▶ [WHAT YOU ARE ASKED TO DO]:
Please pull out every line of the rows below that contains the word "Select". Copy each such line in full.

— Begin EXERCISE MATERIAL —

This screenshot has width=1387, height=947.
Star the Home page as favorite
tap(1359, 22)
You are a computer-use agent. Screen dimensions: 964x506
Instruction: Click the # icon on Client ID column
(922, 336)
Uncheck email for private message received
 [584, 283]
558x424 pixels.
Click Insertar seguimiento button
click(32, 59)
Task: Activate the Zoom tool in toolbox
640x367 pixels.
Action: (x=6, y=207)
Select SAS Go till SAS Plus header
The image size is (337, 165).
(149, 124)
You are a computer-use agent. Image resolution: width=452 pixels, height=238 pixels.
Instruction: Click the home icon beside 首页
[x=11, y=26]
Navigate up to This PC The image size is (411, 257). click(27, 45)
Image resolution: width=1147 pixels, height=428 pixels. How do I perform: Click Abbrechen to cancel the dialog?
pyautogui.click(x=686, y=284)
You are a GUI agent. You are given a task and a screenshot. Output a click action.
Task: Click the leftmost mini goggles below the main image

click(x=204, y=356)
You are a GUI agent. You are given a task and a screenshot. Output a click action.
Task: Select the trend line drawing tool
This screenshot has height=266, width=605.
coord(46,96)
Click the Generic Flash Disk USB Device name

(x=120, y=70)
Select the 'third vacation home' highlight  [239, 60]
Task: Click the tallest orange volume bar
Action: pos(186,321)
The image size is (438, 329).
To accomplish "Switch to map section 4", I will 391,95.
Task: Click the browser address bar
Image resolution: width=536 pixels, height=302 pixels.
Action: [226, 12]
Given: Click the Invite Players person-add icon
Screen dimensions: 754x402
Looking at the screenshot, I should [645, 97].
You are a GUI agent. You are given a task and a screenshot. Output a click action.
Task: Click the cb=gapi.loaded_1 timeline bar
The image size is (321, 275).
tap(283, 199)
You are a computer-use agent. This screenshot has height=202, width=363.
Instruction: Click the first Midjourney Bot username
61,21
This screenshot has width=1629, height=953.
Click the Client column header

— End EXERCISE MATERIAL —

▶ [RESULT OF THIS TASK]:
Select SAS Go till SAS Plus header
Task: Select the trend line drawing tool
Select the 'third vacation home' highlight  [239, 60]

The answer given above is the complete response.